Molotov TV : L’arrivée d’un cocktail novateur dans le monde de la télévision

Article paru le 14 décembre 2016 | Partager sur les réseaux sociaux

Classé dans : Médias

Le 11 juillet 2016, le paysage audiovisuel français s’est vu bouleversé par l’arrivée d’une plateforme de distribution de télévision. Pensé par Pierre Lescure, Jean-Marc Denoual et Jean-David Blanc pour réinventer le plaisir quotidien de regarder la télé, ce « Netflix » de la télévision a su séduire les investisseurs.

L’offre gratuite sans obligation d’engagement que propose Molotov TV pour attirer le public a également plu à la société de télécommunication britannique Sky qui a investi 4,5 millions d’euros dans cette start-up innovante. Son offre consiste à mettre à disposition un service de télévision en ligne regroupant 33 chaines françaises, dont 25 de la TNT. Un service qui pourrait à terme venir concurrencer les box des opérateurs.

La gratuité d’une expérience novatrice attire les foules, mais comment le modèle économique a t-il été imaginé pour que cette plate-forme soit rentable à l’avenir et reste pérenne ?

Les cofondateurs sont partis du postulat que pendant longtemps, la vidéo allait du diffuseur au consommateur avec une offre construite en amont pour être diffusée massivement afin de répondre aux besoins de consommation de masse. La publicité se basait sur le même procédé. Cependant, l’arrivée d’Internet a très vite rendu ce modèle obsolète car l’internaute peut désormais s’offrir une consommation personnalisée. Une étude récemment publiée par eMarketer confirme que 56% des éditeurs TV optant pour la personnalisation des contenus connaissent une augmentation de la fidélisation des auditeurs sur les sites des chaînes. Les têtes pensantes de Molotov TV n’ont pas voulu tuer le secteur de la télévision en lançant cette plate-forme mais plutôt le challenger en rendant accessibles les chaînes françaises par le biais de l’individualisation de l’expérience.
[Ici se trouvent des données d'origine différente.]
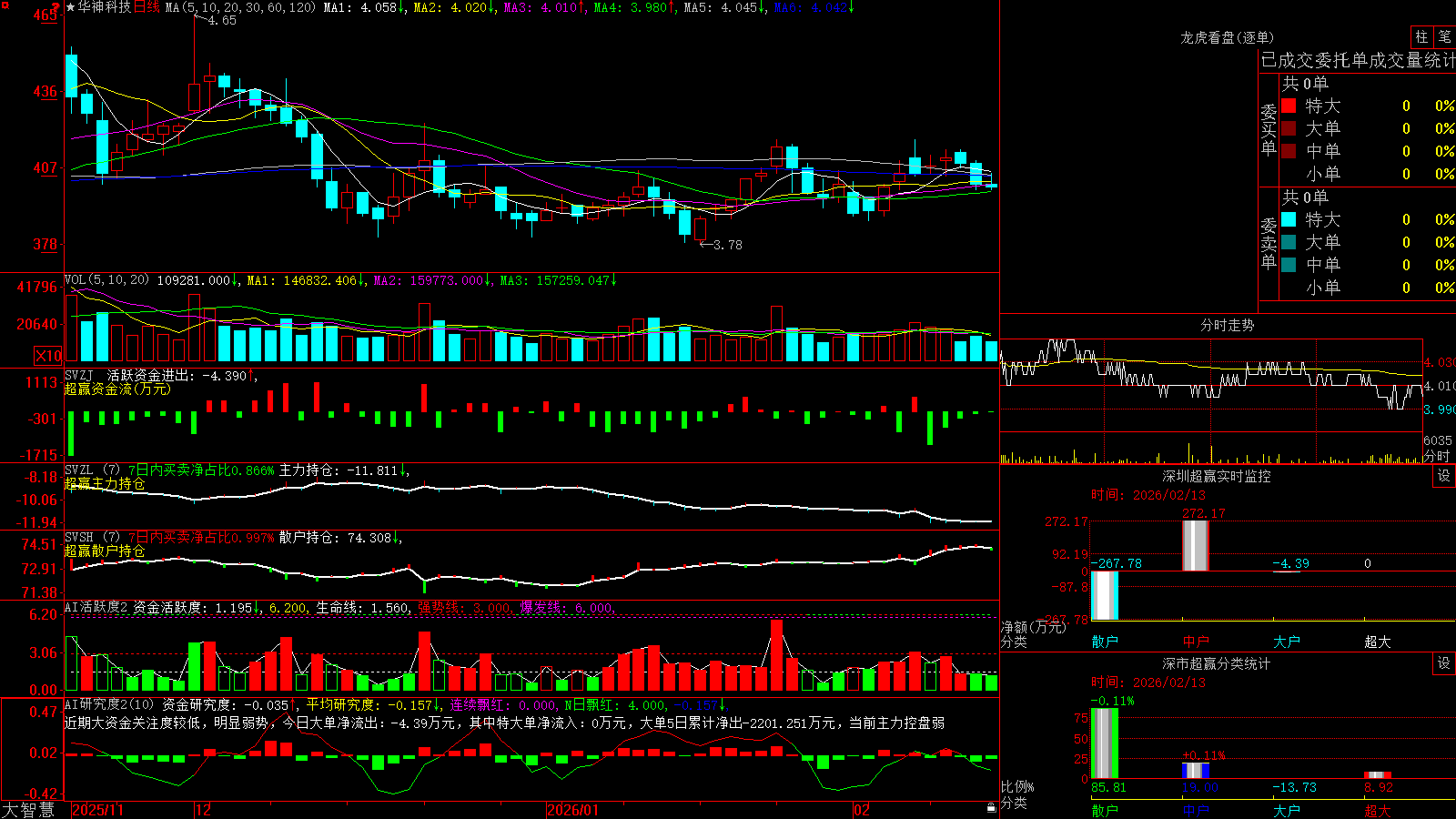Screen dimensions: 1456x819
Task: Select the 散户 category under 深圳超赢实时监控
Action: pos(1105,642)
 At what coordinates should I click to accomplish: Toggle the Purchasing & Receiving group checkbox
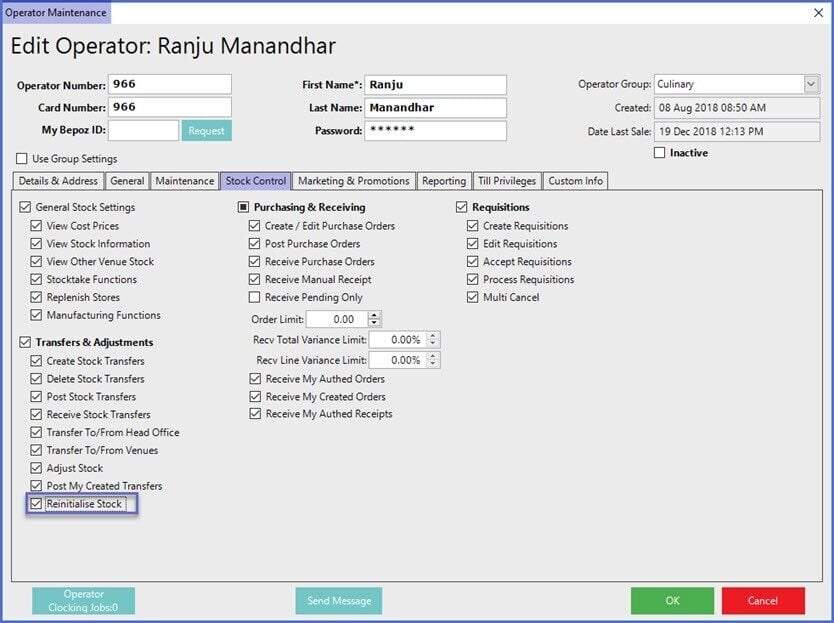click(243, 207)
Si l’on personnalise l’expérience, il faut forcément travailler son business plan pour être rentable. Ici, cela passe par la configuration du modèle économique des chaînes de télévision gratuites ou payantes. Sur un modèle de télévision « classique », la chaîne fixe les tarifs publicitaires suivant le pourcentage de population ciblée par l’annonceur. En réalité, la chaîne ne gagne rien sur le nombre de téléspectateurs à ce moment précis mais doit faire en sorte que ces derniers correspondent à la cible prédéfinie. En retour, cela pousse les chaînes à dépenser davantage pour créer des programmes et à se perdre dans leur ligne éditoriale pour attirer une population homogène et optimiser la composition de la cible.
Dans le cas de l’expérience Molotov, la publicité reste présente mais s’adapte en se construisant sur tous les écrans via un lecteur vidéo piloté par les données : « le hub », utilisé aujourd’hui pour interagir avec les spectateurs. Ce lecteur collecte des données pour permettre aux éditeurs de comprendre les actions des utilisateurs afin de leur soumettre des contenus vidéo et publicitaires qui leur correspondent.

Ces données représentent l’élément primordial de la plate-forme car aujourd’hui des moteurs de recommandation élaborés, construits sur des systèmes neuronaux, ont été mis en place pour réaliser des propositions personnalisées pour chaque utilisateur. Ils se basent sur les goûts des internautes ayant une consommation similaire et intègrent en plus des éléments externes. Chaque utilisateur dispose de son « directeur de programmes ». Grâce à cela, le ciblage publicitaire est plus efficace et moins oppressant, plus rentable et l’expérience TV est radicalement différente.

Déjà universelle quel que soit l’appareil, la plateforme tend de plus en plus à impacter notre manière de consommer. Le challenge semble relevé, les utilisateurs conquis, la start-up est promise à un bel avenir.